PROBLEM TO SOLVE: Repeat, word for word, the lines of the listing below, starting at the line containing "Image resolution: width=709" and ending at the line containing "Looking at the screenshot, I should 62,316.". Leave out the pictures.

[Records of locating words and elements]
####

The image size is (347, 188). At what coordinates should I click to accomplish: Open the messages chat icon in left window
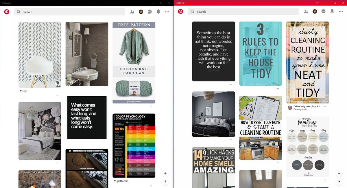150,12
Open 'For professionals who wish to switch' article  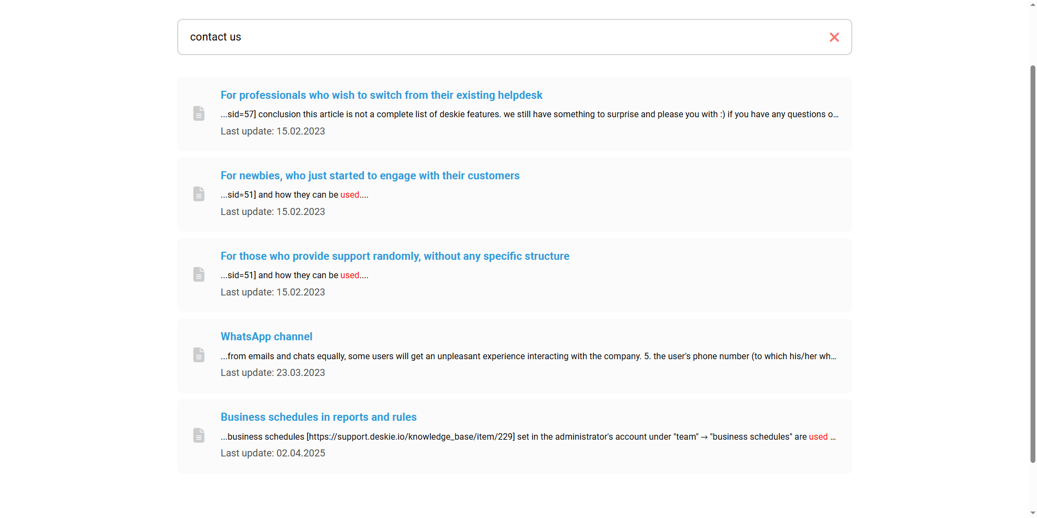click(x=381, y=95)
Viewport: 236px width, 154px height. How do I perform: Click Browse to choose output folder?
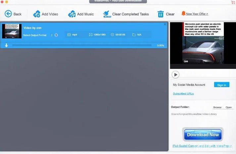coord(217,107)
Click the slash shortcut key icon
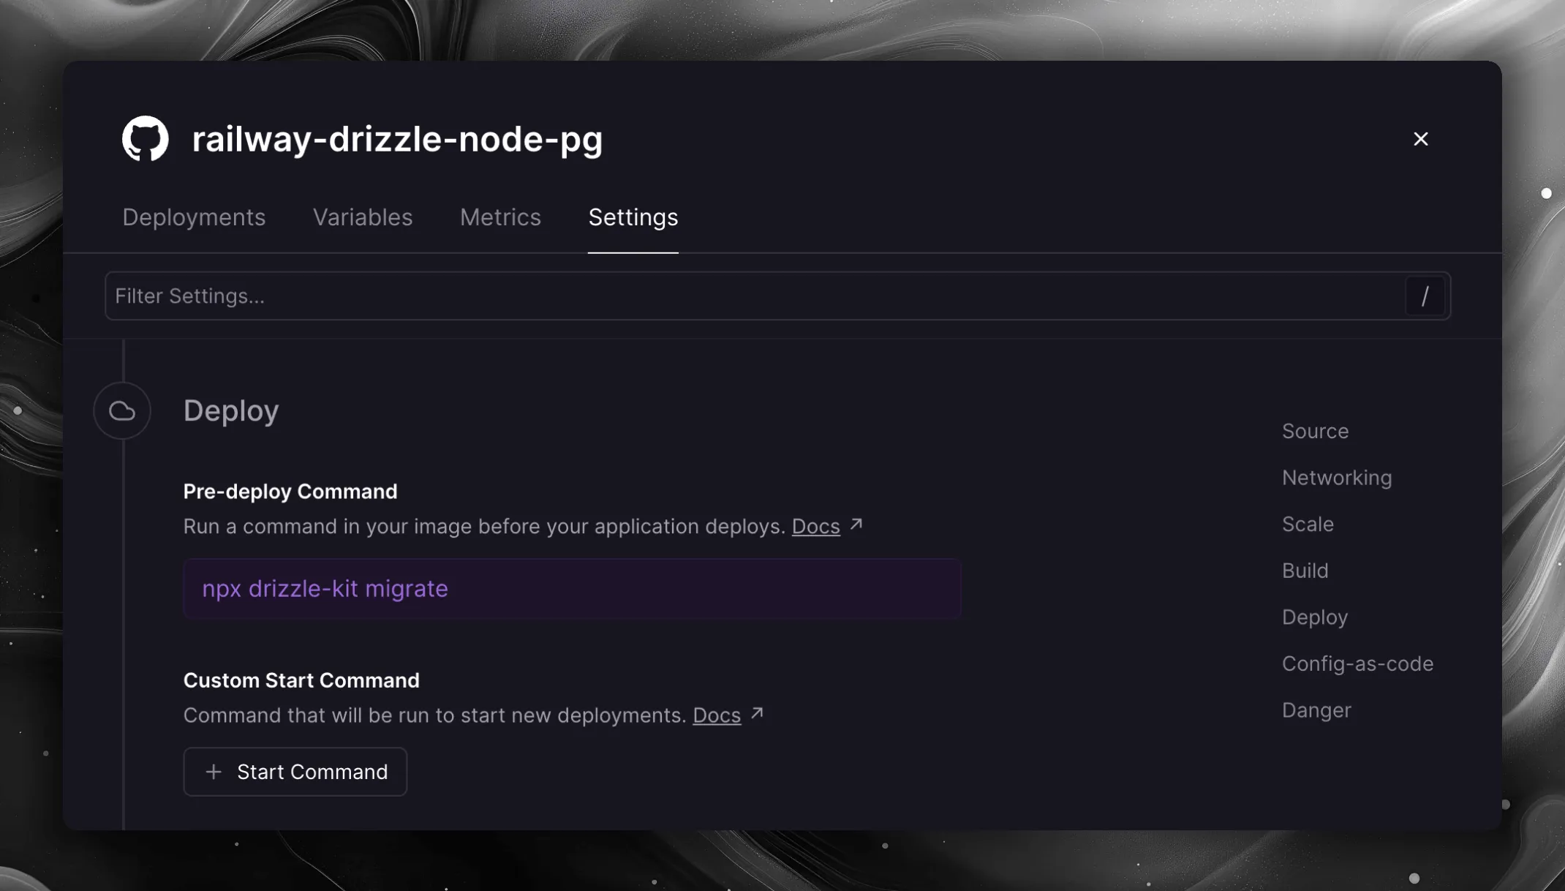 (x=1424, y=296)
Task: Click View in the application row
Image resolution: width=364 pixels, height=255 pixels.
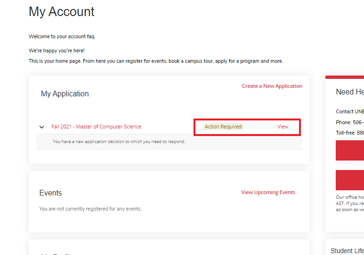Action: coord(283,127)
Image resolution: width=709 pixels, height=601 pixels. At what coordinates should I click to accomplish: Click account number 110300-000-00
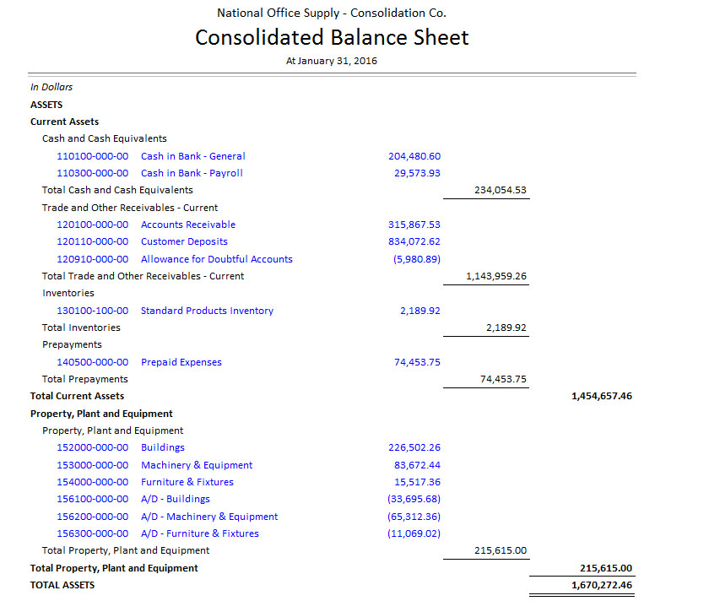(x=92, y=173)
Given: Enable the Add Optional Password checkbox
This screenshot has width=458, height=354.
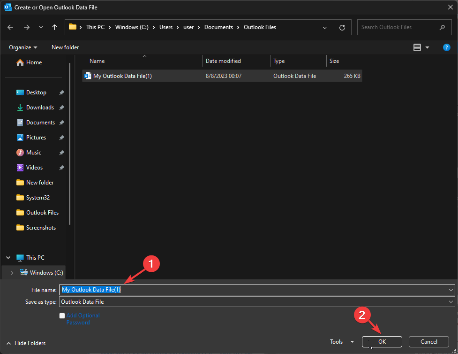Looking at the screenshot, I should 62,316.
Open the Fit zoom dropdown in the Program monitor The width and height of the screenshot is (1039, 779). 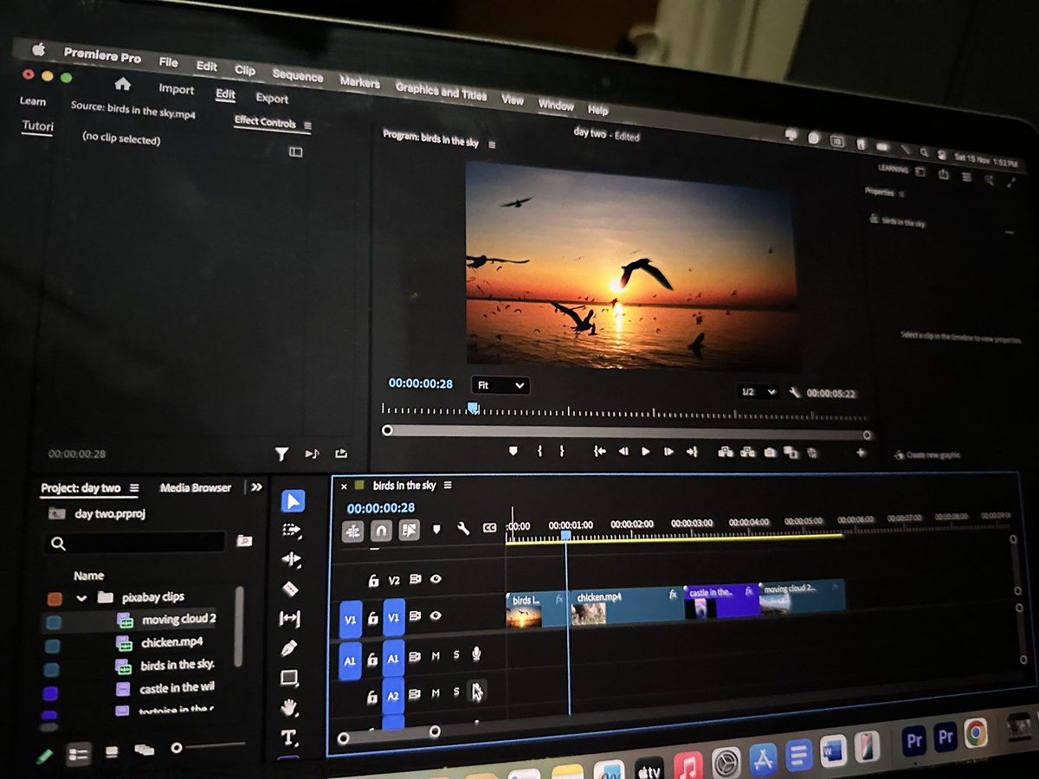pyautogui.click(x=500, y=386)
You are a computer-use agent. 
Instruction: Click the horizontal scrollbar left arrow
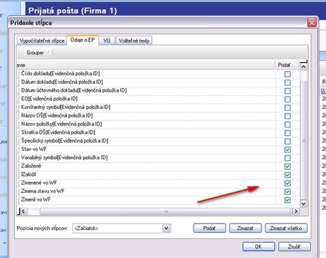tap(24, 211)
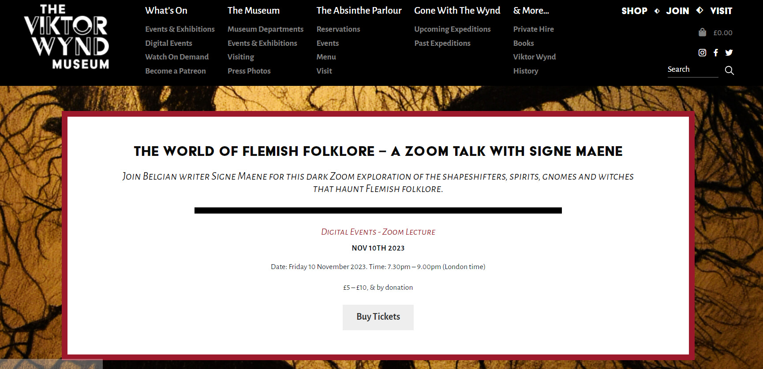The width and height of the screenshot is (763, 369).
Task: Click the diamond icon between SHOP and JOIN
Action: 657,10
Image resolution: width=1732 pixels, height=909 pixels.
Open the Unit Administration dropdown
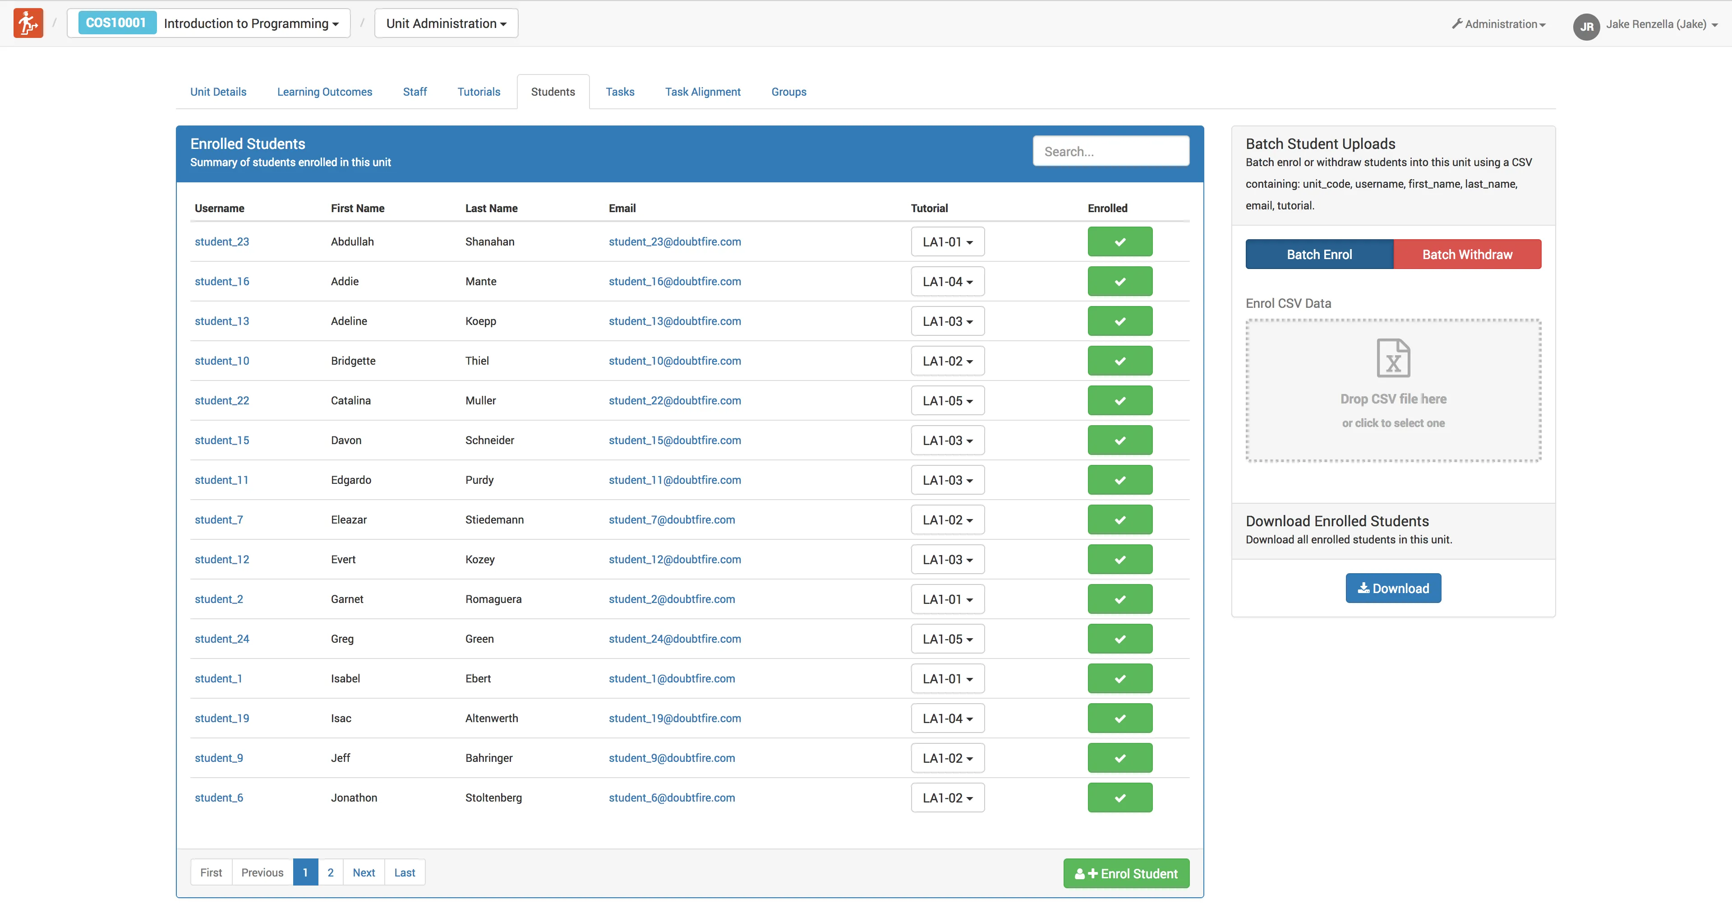point(446,24)
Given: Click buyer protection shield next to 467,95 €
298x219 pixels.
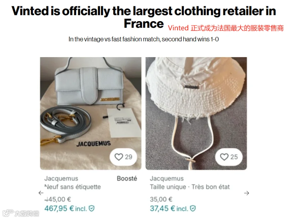Looking at the screenshot, I should [92, 208].
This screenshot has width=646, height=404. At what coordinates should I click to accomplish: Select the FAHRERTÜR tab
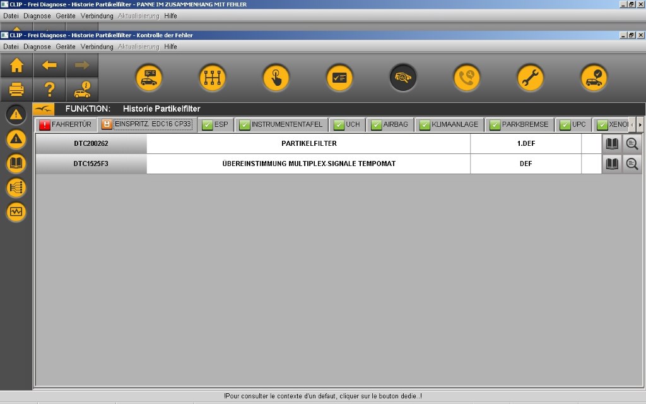(65, 124)
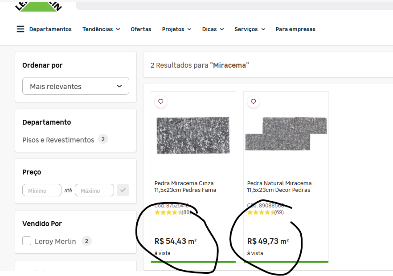The image size is (393, 276).
Task: Click the Máximo price input field
Action: (94, 191)
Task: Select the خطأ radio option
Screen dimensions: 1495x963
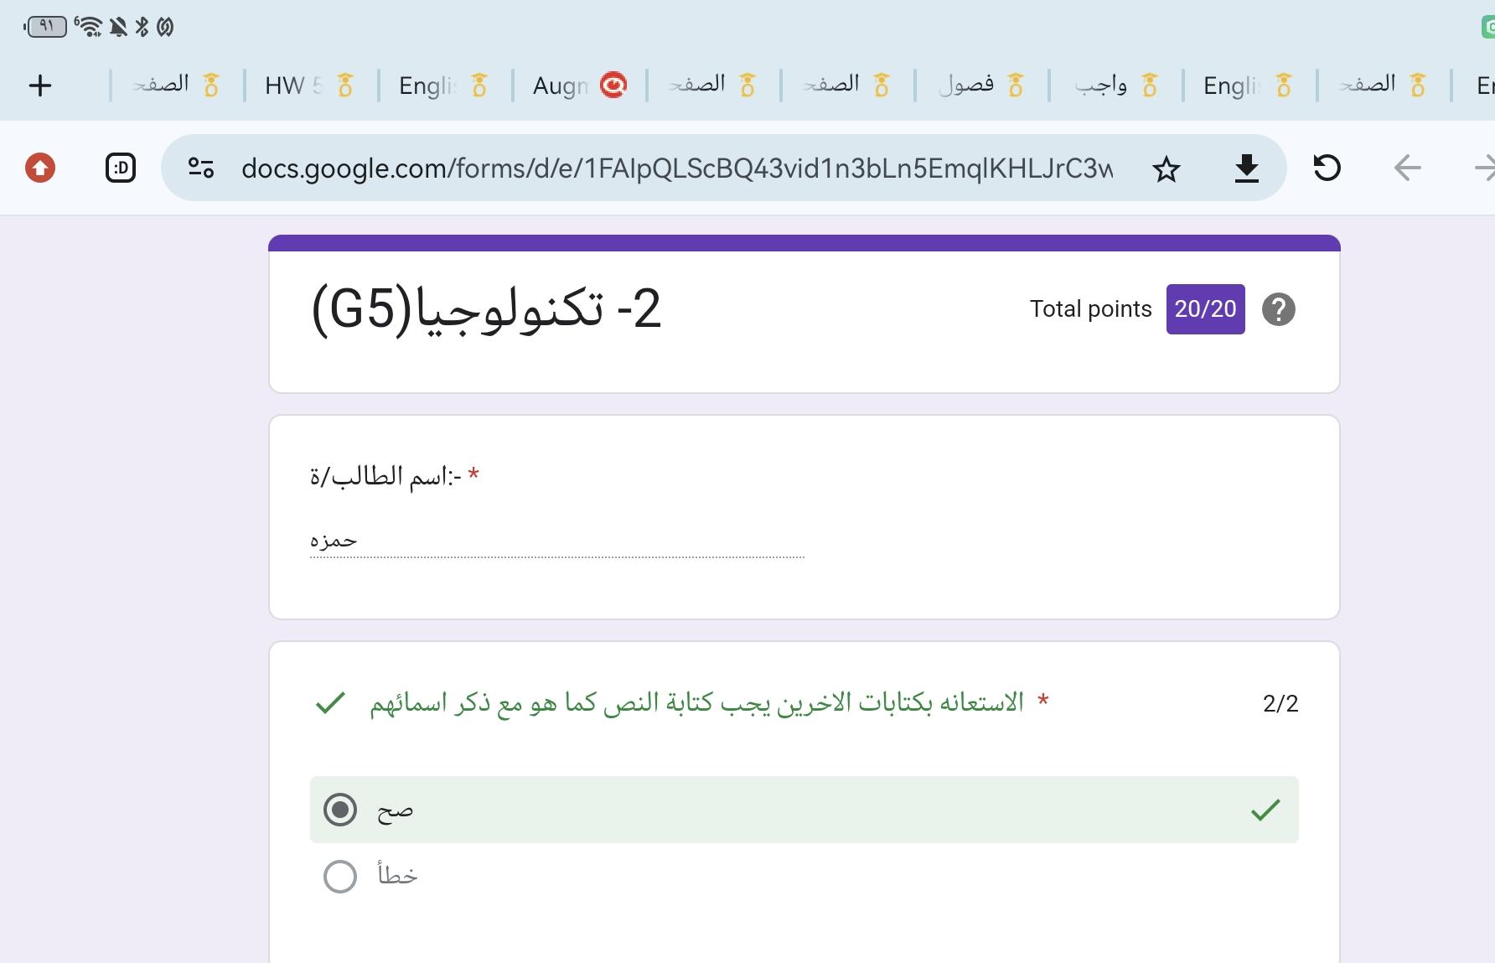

####

RESPONSE FOR THIS EXERCISE:
Image resolution: width=709 pixels, height=601 pixels. At what coordinates should I click to accomplish: Click account number 110300-000-00
(x=92, y=173)
Given: Enable the Add Optional Password checkbox
This screenshot has width=458, height=354.
Looking at the screenshot, I should 62,316.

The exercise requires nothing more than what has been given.